• [Objetivo del ejercicio]
Del fragmento sobre la enseñanza que aparece más abajo, copia sin cambiar nada el trozo que va desde “Bajo cualquier circunstancia, enseñar” hasta “por sorpresa .”.

• [Fragmento del documento]
•••

Bajo cualquier circunstancia, enseñar provoca una tensión entre la personalidad de uno en el aula y fuera de ella. Presentar esta materia ahora, en un momento en que el fascismo, o algo que se le parece, amenaza con devorar la democracia estadounidense, obliga a examinar más de cerca esa tensión, la línea que separa las opiniones políticas personales de los temas históricos. Si los profesores y maestros pensábamos que teníamos un control sobre lo que podemos hablar en el aula y en la universidad, hoy nos están tomando por sorpresa .

“Sí y no”, balbuceé como respuesta. “Es complicado”.

•••

• [Los datos]

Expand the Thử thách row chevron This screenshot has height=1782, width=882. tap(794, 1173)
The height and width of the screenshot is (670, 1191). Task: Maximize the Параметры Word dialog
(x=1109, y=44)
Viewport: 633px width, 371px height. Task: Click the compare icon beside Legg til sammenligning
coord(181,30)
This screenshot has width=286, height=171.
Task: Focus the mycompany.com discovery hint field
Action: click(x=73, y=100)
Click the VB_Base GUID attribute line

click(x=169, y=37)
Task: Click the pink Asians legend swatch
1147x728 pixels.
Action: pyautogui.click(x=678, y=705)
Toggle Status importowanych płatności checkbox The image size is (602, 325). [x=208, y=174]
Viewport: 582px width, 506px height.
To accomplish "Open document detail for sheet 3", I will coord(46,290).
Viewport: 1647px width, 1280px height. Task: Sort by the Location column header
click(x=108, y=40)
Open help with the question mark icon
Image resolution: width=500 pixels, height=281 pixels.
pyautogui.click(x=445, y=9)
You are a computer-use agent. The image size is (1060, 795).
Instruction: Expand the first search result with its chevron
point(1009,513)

•••

• [Solución]
Bajo cualquier circunstancia, enseñar provoca una tensión entre la personalidad de uno en el aula y fuera de ella. Presentar esta materia ahora, en un momento en que el fascismo, o algo que se le parece, amenaza con devorar la democracia estadounidense, obliga a examinar más de cerca esa tensión, la línea que separa las opiniones políticas personales de los temas históricos. Si los profesores y maestros pensábamos que teníamos un control sobre lo que podemos hablar en el aula y en la universidad, hoy nos están tomando por sorpresa .